_EXTRAIT PROPOSÉ_
———

Le TLF le présente comme une adaptation de l'anglais chasm : gouffre : l'emploi de ce terme se rencontre aujourd'hui au sens figuré (peut-être au sens propre, je ne sais pas)
Chateaubriand utilise ce terme dans ses Mémoires d'outre-tombe, à propos de la cataracte de Niagara (aujourd'hui, on dit les chutes du Niagara) :
Aujourd'hui, de grands chemins passent à la cataracte ; il y a des auberges sur la rive américaine et sur la rive anglaise, des moulins et des manufactures au-dessous du chasme.
Ou bien dans la région de Salzbourg :
La descente du Tauern est longue, mauvaise et périlleuse ; j'en étois charmé : elle rappelle, tantôt par ses cascades et ses ponts de bois, tantôt par le rétrécit de son chasme, la vallée du Pont-d'Espagne à Cauterets, ou le versant du Simplon sur Domo d'Ossela
à propos du saut du Rhin :
Je me serais bien arrangé de finir mes jours dans le castel qui domine le chasme.

———

_ENREGISTREMENTS FOURNIS_
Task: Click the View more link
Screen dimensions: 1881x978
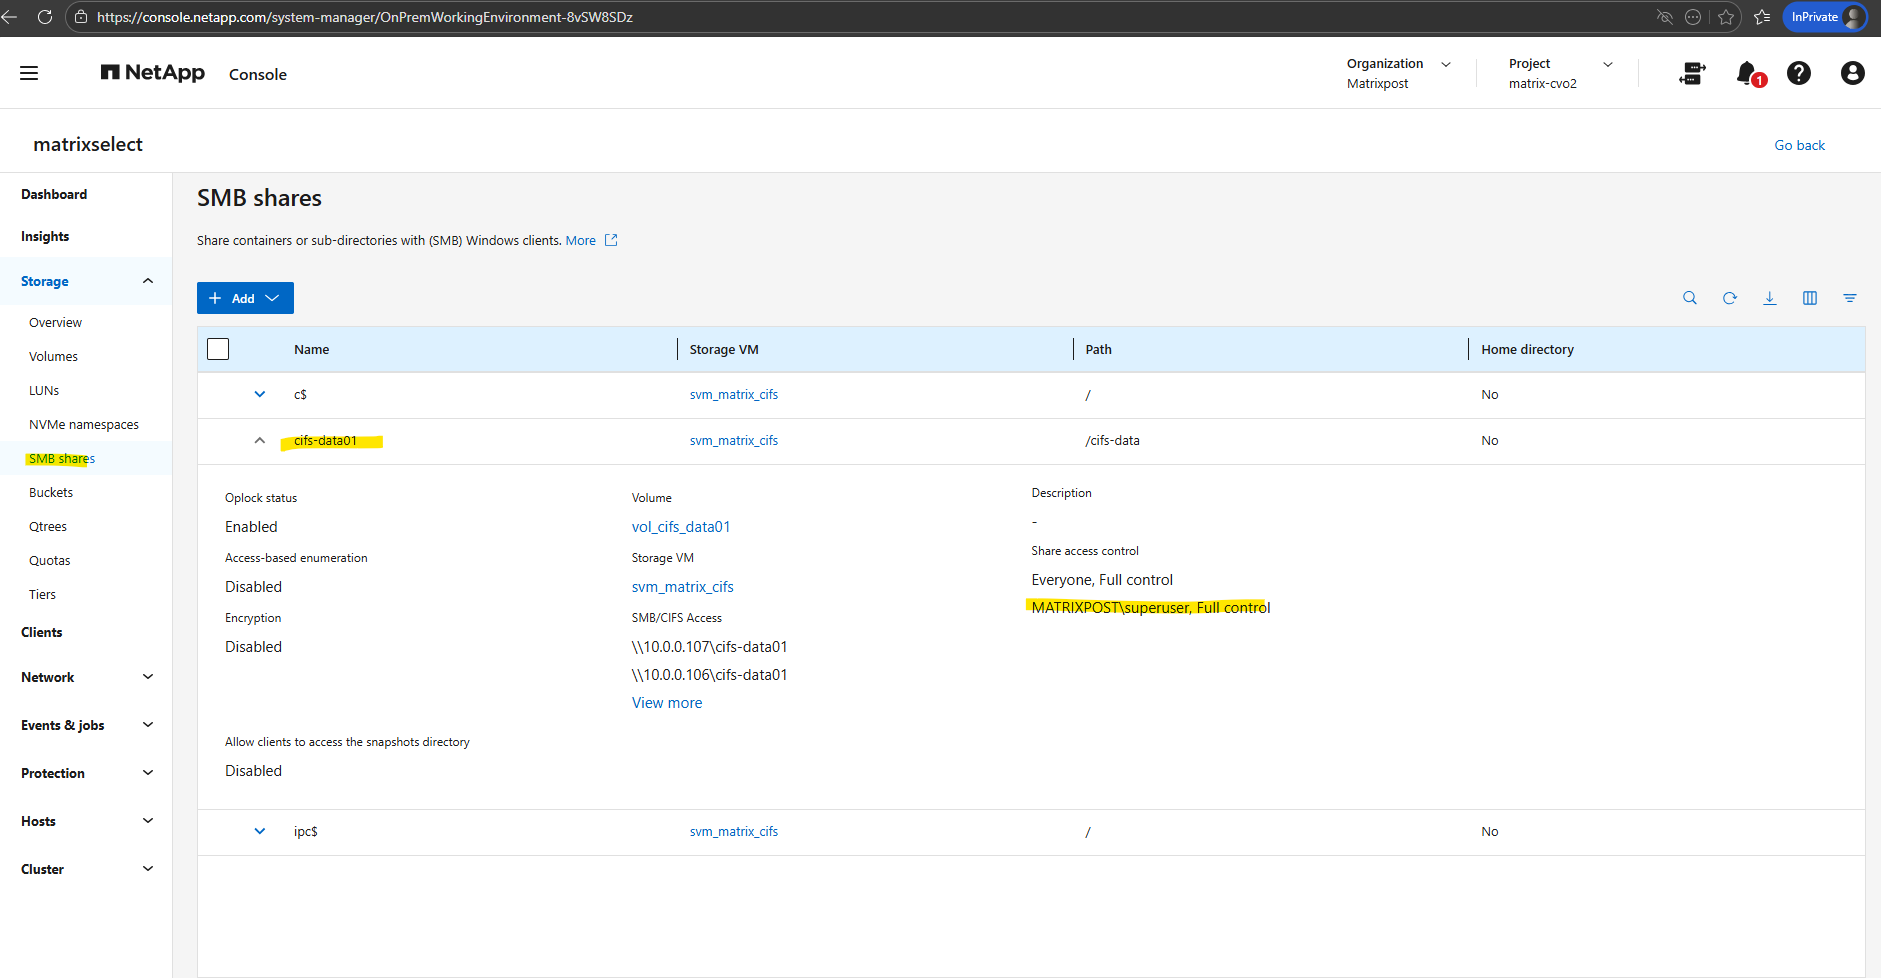Action: pos(667,703)
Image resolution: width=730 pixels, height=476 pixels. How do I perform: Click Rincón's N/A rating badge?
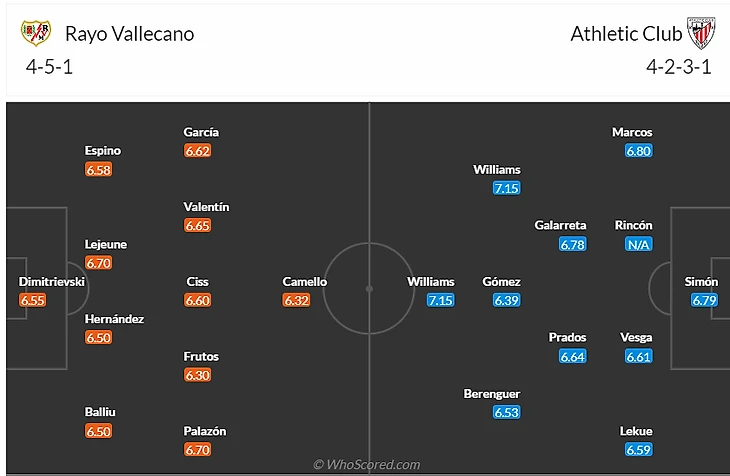point(638,244)
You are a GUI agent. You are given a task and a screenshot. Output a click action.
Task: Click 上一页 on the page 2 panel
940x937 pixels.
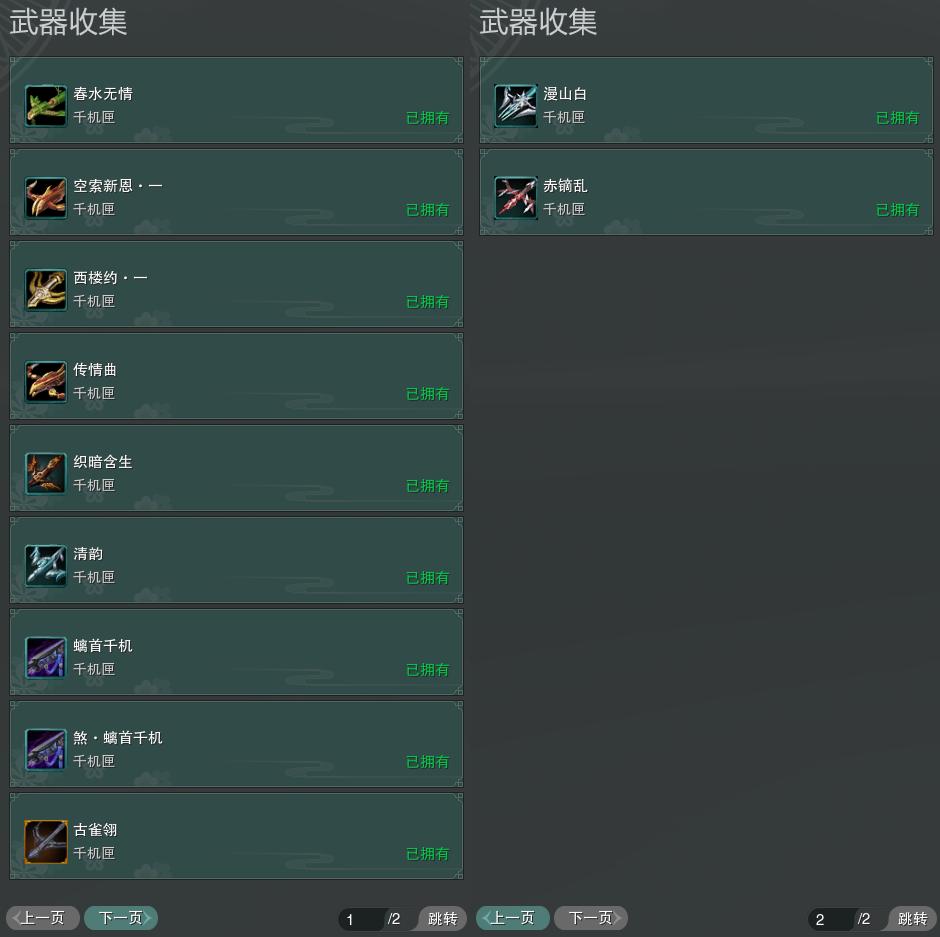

———

_CONSIGNE_
D'après l'extrait sur le mot « chasme », de quel mot anglais le TLF présente-t-il ce terme comme une adaptation ?

_CORRIGÉ_
Du mot anglais « chasm », qui signifie « gouffre ».